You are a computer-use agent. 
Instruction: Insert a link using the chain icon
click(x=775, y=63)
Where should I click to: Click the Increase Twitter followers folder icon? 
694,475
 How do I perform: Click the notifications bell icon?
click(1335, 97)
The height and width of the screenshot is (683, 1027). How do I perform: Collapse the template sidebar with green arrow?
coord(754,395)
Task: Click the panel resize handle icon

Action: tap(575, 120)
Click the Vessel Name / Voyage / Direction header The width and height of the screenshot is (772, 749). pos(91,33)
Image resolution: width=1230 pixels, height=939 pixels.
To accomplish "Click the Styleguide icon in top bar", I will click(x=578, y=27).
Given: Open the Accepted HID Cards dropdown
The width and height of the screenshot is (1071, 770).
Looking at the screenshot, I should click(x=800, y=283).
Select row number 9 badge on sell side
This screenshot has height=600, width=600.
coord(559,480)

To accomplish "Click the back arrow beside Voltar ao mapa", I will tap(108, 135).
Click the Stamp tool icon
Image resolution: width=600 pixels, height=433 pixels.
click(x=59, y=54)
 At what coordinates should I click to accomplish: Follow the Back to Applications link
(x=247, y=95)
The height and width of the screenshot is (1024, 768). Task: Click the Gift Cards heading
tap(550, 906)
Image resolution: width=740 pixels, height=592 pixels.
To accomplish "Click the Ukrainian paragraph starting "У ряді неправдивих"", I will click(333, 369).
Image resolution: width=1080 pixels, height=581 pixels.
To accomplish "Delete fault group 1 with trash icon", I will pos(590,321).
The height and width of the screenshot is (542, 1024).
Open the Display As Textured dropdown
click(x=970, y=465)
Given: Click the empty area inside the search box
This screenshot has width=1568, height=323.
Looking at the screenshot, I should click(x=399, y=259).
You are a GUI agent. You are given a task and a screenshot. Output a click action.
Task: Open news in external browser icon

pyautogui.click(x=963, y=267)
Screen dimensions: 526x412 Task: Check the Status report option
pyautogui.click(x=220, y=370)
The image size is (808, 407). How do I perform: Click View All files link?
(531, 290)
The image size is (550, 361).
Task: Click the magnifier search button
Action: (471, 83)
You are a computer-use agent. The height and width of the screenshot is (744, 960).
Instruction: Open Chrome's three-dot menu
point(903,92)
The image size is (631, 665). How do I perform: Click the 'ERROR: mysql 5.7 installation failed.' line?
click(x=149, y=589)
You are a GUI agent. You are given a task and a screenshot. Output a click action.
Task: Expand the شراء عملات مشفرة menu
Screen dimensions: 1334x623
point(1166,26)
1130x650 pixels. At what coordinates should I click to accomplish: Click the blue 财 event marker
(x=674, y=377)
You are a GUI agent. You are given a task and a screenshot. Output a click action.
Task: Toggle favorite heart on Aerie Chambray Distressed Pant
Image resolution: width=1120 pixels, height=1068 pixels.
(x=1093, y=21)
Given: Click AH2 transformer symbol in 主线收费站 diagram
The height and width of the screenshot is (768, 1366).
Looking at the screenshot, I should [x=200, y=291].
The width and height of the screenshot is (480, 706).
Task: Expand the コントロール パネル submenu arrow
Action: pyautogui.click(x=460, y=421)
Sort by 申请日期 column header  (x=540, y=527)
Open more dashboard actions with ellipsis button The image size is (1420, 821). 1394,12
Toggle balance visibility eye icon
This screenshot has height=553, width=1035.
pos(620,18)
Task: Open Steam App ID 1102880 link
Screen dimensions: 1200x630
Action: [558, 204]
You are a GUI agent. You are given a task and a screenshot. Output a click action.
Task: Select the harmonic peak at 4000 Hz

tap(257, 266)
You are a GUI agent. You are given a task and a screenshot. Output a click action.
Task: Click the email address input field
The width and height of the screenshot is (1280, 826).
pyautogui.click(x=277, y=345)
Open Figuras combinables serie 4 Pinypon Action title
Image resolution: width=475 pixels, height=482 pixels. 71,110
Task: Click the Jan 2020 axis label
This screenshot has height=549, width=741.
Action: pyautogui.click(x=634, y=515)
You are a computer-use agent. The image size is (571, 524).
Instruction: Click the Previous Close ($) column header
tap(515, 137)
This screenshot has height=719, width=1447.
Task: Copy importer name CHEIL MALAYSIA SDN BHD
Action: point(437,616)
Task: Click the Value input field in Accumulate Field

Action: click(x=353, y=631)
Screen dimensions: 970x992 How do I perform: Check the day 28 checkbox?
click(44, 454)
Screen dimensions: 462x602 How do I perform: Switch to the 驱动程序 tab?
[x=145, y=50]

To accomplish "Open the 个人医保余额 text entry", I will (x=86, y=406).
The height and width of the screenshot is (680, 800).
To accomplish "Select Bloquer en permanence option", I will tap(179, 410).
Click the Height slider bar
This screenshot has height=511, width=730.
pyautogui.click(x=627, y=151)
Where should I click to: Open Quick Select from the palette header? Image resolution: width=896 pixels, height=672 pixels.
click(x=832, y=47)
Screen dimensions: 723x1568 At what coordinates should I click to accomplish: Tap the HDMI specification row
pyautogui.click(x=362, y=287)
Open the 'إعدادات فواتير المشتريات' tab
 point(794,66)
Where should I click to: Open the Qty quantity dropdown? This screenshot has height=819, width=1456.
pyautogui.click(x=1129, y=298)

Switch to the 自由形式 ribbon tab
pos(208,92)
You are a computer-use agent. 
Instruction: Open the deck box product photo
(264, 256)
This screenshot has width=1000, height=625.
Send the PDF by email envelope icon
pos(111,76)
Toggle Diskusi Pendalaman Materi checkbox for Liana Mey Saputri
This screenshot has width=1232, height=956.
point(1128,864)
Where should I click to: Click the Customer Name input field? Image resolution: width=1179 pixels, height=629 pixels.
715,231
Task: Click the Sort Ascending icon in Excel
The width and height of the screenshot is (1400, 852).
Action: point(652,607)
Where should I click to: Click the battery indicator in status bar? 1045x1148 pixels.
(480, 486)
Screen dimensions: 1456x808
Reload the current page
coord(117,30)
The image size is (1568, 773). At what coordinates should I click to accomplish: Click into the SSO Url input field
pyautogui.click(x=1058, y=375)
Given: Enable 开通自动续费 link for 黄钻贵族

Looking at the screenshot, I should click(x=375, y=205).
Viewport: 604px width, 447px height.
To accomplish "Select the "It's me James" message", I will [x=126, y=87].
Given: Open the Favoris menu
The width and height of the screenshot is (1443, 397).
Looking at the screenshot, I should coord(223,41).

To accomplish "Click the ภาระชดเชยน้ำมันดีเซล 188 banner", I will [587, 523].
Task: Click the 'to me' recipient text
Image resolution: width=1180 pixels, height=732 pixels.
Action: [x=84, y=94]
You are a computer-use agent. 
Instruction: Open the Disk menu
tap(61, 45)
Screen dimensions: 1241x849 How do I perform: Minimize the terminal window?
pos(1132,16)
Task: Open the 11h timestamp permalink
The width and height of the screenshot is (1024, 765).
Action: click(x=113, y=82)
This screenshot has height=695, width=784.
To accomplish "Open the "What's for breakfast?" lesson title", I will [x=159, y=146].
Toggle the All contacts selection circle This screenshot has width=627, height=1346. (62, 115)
◆ ◆ ◆
- WORK ORDER -
Set down the full listing a second time, exactly as given.

- YOUR SOLUTION -
You are a computer-use agent. 
Instruction: Insert a link using the chain icon
click(x=775, y=63)
Where should I click to: Click the Increase Twitter followers folder icon? 
694,475
 How do I perform: Click the notifications bell icon?
click(1335, 97)
The height and width of the screenshot is (683, 1027). How do I perform: Collapse the template sidebar with green arrow?
coord(754,395)
Task: Click the panel resize handle icon

Action: tap(575, 120)
Click the Vessel Name / Voyage / Direction header The width and height of the screenshot is (772, 749). pos(91,33)
Image resolution: width=1230 pixels, height=939 pixels.
To accomplish "Click the Styleguide icon in top bar", I will click(x=578, y=27).
Given: Open the Accepted HID Cards dropdown
The width and height of the screenshot is (1071, 770).
Looking at the screenshot, I should click(x=800, y=283).
Select row number 9 badge on sell side
This screenshot has height=600, width=600.
coord(559,480)

To accomplish "Click the back arrow beside Voltar ao mapa", I will tap(108, 135).
Click the Stamp tool icon
Image resolution: width=600 pixels, height=433 pixels.
click(x=59, y=54)
 At what coordinates should I click to accomplish: Follow the Back to Applications link
(x=247, y=95)
The height and width of the screenshot is (1024, 768). Task: Click the Gift Cards heading
tap(550, 906)
Image resolution: width=740 pixels, height=592 pixels.
To accomplish "Click the Ukrainian paragraph starting "У ряді неправдивих"", I will click(333, 369).
Image resolution: width=1080 pixels, height=581 pixels.
To accomplish "Delete fault group 1 with trash icon", I will pos(590,321).
The height and width of the screenshot is (542, 1024).
Open the Display As Textured dropdown
click(x=970, y=465)
Given: Click the empty area inside the search box
This screenshot has width=1568, height=323.
Looking at the screenshot, I should click(x=399, y=259).
You are a GUI agent. You are given a task and a screenshot. Output a click action.
Task: Open news in external browser icon

pyautogui.click(x=963, y=267)
Screen dimensions: 526x412 Task: Check the Status report option
pyautogui.click(x=220, y=370)
The image size is (808, 407). How do I perform: Click View All files link?
(531, 290)
The image size is (550, 361).
Task: Click the magnifier search button
Action: (471, 83)
You are a computer-use agent. The height and width of the screenshot is (744, 960).
Instruction: Open Chrome's three-dot menu
point(903,92)
The image size is (631, 665). How do I perform: Click the 'ERROR: mysql 5.7 installation failed.' line?
click(x=149, y=589)
You are a GUI agent. You are given a task and a screenshot. Output a click action.
Task: Expand the شراء عملات مشفرة menu
Screen dimensions: 1334x623
point(1166,26)
1130x650 pixels. At what coordinates should I click to accomplish: Click the blue 财 event marker
(x=674, y=377)
You are a GUI agent. You are given a task and a screenshot. Output a click action.
Task: Toggle favorite heart on Aerie Chambray Distressed Pant
Image resolution: width=1120 pixels, height=1068 pixels.
(x=1093, y=21)
Given: Click AH2 transformer symbol in 主线收费站 diagram
The height and width of the screenshot is (768, 1366).
Looking at the screenshot, I should [x=200, y=291].
The width and height of the screenshot is (480, 706).
Task: Expand the コントロール パネル submenu arrow
Action: pyautogui.click(x=460, y=421)
Sort by 申请日期 column header  (x=540, y=527)
Open more dashboard actions with ellipsis button The image size is (1420, 821). 1394,12
Toggle balance visibility eye icon
This screenshot has height=553, width=1035.
pos(620,18)
Task: Open Steam App ID 1102880 link
Screen dimensions: 1200x630
Action: [558, 204]
You are a GUI agent. You are given a task and a screenshot. Output a click action.
Task: Select the harmonic peak at 4000 Hz

tap(257, 266)
You are a GUI agent. You are given a task and a screenshot. Output a click action.
Task: Click the email address input field
The width and height of the screenshot is (1280, 826).
pyautogui.click(x=277, y=345)
Open Figuras combinables serie 4 Pinypon Action title
Image resolution: width=475 pixels, height=482 pixels. 71,110
Task: Click the Jan 2020 axis label
This screenshot has height=549, width=741.
Action: pyautogui.click(x=634, y=515)
You are a computer-use agent. The image size is (571, 524).
Instruction: Click the Previous Close ($) column header
tap(515, 137)
This screenshot has height=719, width=1447.
Task: Copy importer name CHEIL MALAYSIA SDN BHD
Action: point(437,616)
Task: Click the Value input field in Accumulate Field

Action: click(x=353, y=631)
Screen dimensions: 970x992 How do I perform: Check the day 28 checkbox?
click(44, 454)
Screen dimensions: 462x602 How do I perform: Switch to the 驱动程序 tab?
[x=145, y=50]

To accomplish "Open the 个人医保余额 text entry", I will (x=86, y=406).
The height and width of the screenshot is (680, 800).
To accomplish "Select Bloquer en permanence option", I will tap(179, 410).
Click the Height slider bar
This screenshot has height=511, width=730.
pyautogui.click(x=627, y=151)
Where should I click to: Open Quick Select from the palette header? Image resolution: width=896 pixels, height=672 pixels.
click(x=832, y=47)
Screen dimensions: 723x1568 At what coordinates should I click to accomplish: Tap the HDMI specification row
pyautogui.click(x=362, y=287)
Open the 'إعدادات فواتير المشتريات' tab
 point(794,66)
Where should I click to: Open the Qty quantity dropdown? This screenshot has height=819, width=1456.
pyautogui.click(x=1129, y=298)

Switch to the 自由形式 ribbon tab
pos(208,92)
You are a computer-use agent. 
Instruction: Open the deck box product photo
(264, 256)
This screenshot has width=1000, height=625.
Send the PDF by email envelope icon
pos(111,76)
Toggle Diskusi Pendalaman Materi checkbox for Liana Mey Saputri
This screenshot has width=1232, height=956.
point(1128,864)
Where should I click to: Click the Customer Name input field? Image resolution: width=1179 pixels, height=629 pixels.
715,231
Task: Click the Sort Ascending icon in Excel
The width and height of the screenshot is (1400, 852).
Action: point(652,607)
Where should I click to: Click the battery indicator in status bar? 1045x1148 pixels.
(480, 486)
Screen dimensions: 1456x808
Reload the current page
coord(117,30)
The image size is (1568, 773). At what coordinates should I click to accomplish: Click into the SSO Url input field
pyautogui.click(x=1058, y=375)
Given: Enable 开通自动续费 link for 黄钻贵族

Looking at the screenshot, I should click(x=375, y=205).
Viewport: 604px width, 447px height.
To accomplish "Select the "It's me James" message", I will [x=126, y=87].
Given: Open the Favoris menu
The width and height of the screenshot is (1443, 397).
Looking at the screenshot, I should coord(223,41).

To accomplish "Click the ภาระชดเชยน้ำมันดีเซล 188 banner", I will [587, 523].
Task: Click the 'to me' recipient text
Image resolution: width=1180 pixels, height=732 pixels.
Action: [x=84, y=94]
You are a computer-use agent. 
Instruction: Open the Disk menu
tap(61, 45)
Screen dimensions: 1241x849 How do I perform: Minimize the terminal window?
pos(1132,16)
Task: Open the 11h timestamp permalink
The width and height of the screenshot is (1024, 765).
Action: click(x=113, y=82)
This screenshot has height=695, width=784.
To accomplish "Open the "What's for breakfast?" lesson title", I will [x=159, y=146].
Toggle the All contacts selection circle This screenshot has width=627, height=1346. (62, 115)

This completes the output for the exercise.